──────── Passage provided

The one time I found a match on Missed Connections, I was 22 years old, living in Washington D.C., and had a massive case of writer’s block. To procrastinate, I liked to scroll through the oddly soothing and entertaining posts. There it was, my missed connection: “Paula (Like Abdul) at the 9:30 Club, m4w.”
I’d met him in passing after arriving late to a Kraftwerk show. I remember chatting with him, but didn’t necessarily feel we’d had a moment. (Granted, it was dark and my judgment may have been clouded from happy hour.) It was loud in there, so I’d introduced myself as “Paula, like Abdul.” And then he was gone.
A few days later, when I saw the listing, I gasped.
Since Missed Connections launched in September of 2000, the lovelorn have sent out hundreds of thousands of postings seeking someone who got away. As a 2013 study showed, the places where Missed Connections happen vary wildly by state: In the midwest, the supermarket is a prime locale for an encounter, while Walmart the top place for unresolved attraction in the south. Fifty-nine percent of postings were men seeking women, more than doubling the 27% from men seeking men. Thirteen percent were women seeking men, and just 1% from women seeking women. Amidst the barrage of A/S/L queries one can find fantastic reading material, moments—many of them sweet, profound and earnest—that feel a little like peering through someone’s crush diary.

────────────────

Questions to answer
(1) According to the Missed Connections passage, in what month and year did Missed Connections launch?
(2) Reproduce everything in the Missed Connections passage from "A few days later, when" down to "someone’s crush diary.".
(3) Check each statement against the Missed Connections passage and answer yes or no, quoting the words that decide it. (a) The writer was 22 years old and living in Washington D.C. when the match was found. (b) Men seeking women accounted for 27% of postings. (c) In the midwest, Walmart is named as the prime locale for an encounter.

──────── Recorded data

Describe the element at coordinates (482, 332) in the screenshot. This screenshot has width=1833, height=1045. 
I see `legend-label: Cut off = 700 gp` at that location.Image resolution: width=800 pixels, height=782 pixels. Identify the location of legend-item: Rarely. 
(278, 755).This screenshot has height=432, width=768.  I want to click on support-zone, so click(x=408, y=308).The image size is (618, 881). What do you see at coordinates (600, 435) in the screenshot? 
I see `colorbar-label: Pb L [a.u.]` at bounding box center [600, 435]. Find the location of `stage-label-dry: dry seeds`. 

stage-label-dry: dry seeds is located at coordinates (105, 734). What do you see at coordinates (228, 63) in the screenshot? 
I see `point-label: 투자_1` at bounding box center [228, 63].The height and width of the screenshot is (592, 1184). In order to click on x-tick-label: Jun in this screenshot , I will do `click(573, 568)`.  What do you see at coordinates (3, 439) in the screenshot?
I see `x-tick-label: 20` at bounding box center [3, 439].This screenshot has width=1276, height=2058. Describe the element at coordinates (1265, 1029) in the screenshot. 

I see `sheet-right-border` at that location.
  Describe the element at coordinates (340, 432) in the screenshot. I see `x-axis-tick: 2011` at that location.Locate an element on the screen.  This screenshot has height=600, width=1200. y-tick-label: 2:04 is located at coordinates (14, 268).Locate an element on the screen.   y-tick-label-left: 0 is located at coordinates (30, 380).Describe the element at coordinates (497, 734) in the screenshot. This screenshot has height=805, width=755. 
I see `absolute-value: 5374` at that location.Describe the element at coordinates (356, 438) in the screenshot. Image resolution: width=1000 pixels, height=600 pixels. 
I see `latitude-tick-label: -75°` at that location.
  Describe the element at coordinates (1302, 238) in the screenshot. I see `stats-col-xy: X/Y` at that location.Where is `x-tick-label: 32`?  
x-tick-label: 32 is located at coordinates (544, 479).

────────────────

Numbered responses
(1) September 2000.

(2)
A few days later, when I saw the listing, I gasped.
Since Missed Connections launched in September of 2000, the lovelorn have sent out hundreds of thousands of postings seeking someone who got away. As a 2013 study showed, the places where Missed Connections happen vary wildly by state: In the midwest, the supermarket is a prime locale for an encounter, while Walmart the top place for unresolved attraction in the south. Fifty-nine percent of postings were men seeking women, more than doubling the 27% from men seeking men. Thirteen percent were women seeking men, and just 1% from women seeking women. Amidst the barrage of A/S/L queries one can find fantastic reading material, moments—many of them sweet, profound and earnest—that feel a little like peering through someone’s crush diary.

(3)
(a) Yes: "I was 22 years old, living in Washington D.C."
(b) No: "Fifty-nine percent of postings were men seeking women"
(c) No: "In the midwest, the supermarket is a prime locale for an encounter"